When you plunge into the swim of things, you will be constantly thrown
into contact with those of lower ideals, who are actuated only by
sordid, selfish aims. Then dies the man, the woman in you, unless you
are made of superior stuff.
What a contrast that high and noble thing which the college diploma
stands for presents to that which many owners of the diploma stand for
a quarter of a century later! It is often difficult to recognize any
relationship between the two.
American-Indian graduates, who are so transformed by the inspiring,
uplifting influences of the schools and colleges which are educating
them that they are scarcely recognizable by their own tribes when they
return home, very quickly begin to change under the deteriorating
influences operating upon them when they leave college. They soon
begin to shed their polish, their fine manners, their improved
language, and general culture; the Indian blanket replaces their modern
dress, and they gradually drift back into their former barbarism. They
become Indians again.
The influences that will surround you when you leave college or your
special training school will be as potent to drag you down as those
that cause the young Indian to revert to barbarism. The shock you will
receive in dropping from the atmosphere of high ideals and beautiful
promise in which you have lived for four years to that of a very
practical, cold, sordid materiality will be a severe test to your
character, your manhood.
But the graduate whose training, whose education counts for anything
ought to be able to resist the shock, to withstand all temptations.
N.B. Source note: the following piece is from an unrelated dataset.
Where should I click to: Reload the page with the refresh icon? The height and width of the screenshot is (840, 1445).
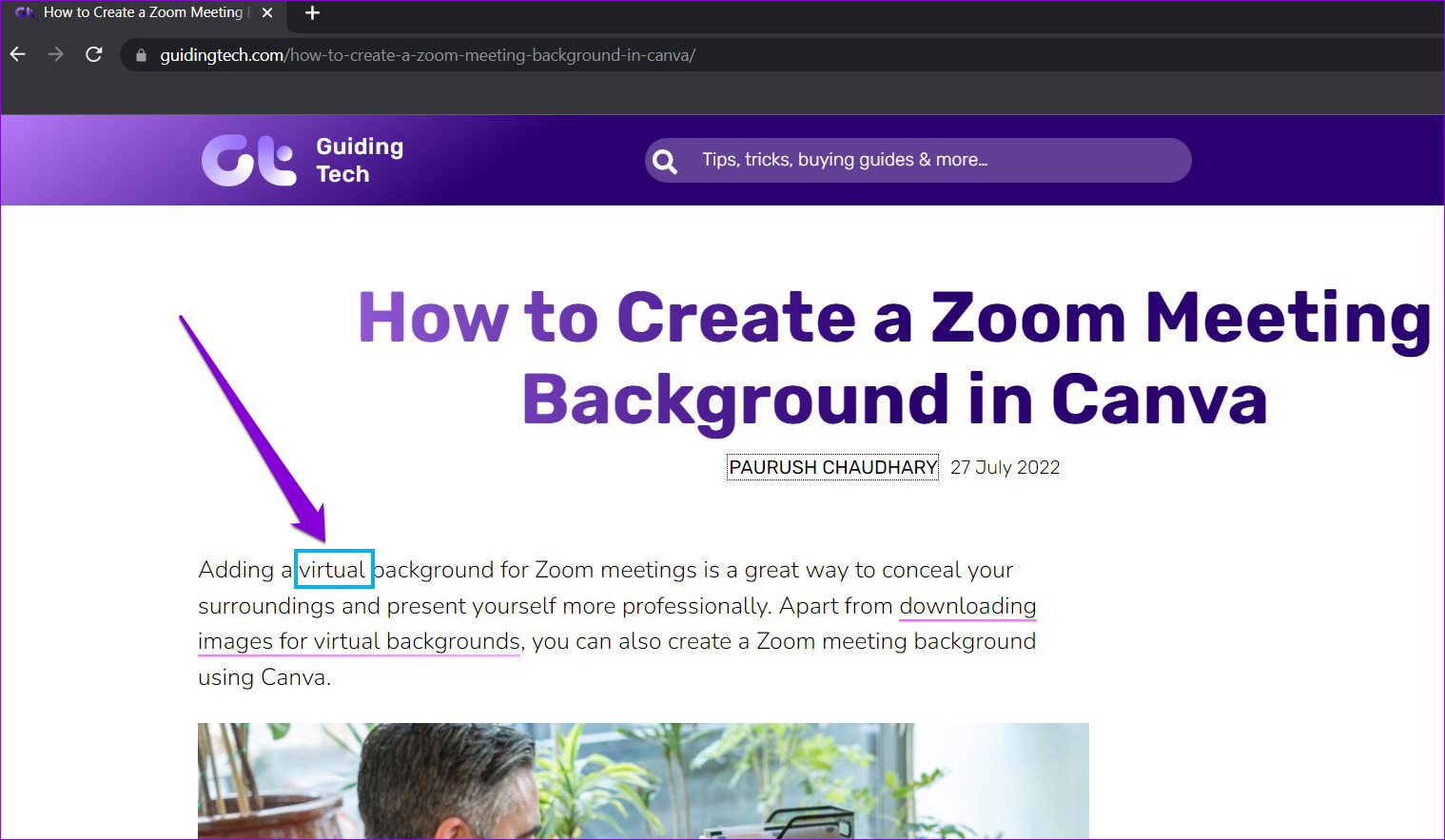pyautogui.click(x=93, y=54)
The educated man ought to be able to do something better, something
higher than merely to put money in his purse. Money-making can not
compare with man-making. There is something infinitely better than to
be a millionaire of money, and that is to be a millionaire of brains,
of culture, of helpfulness to one's fellows, a millionaire of
character--a gentleman.
Whatever degrees you carry from school or college, whatever distinction
you may acquire in your career, no title will ever mean quite so much,
will ever be quite so noble, as that of gentleman.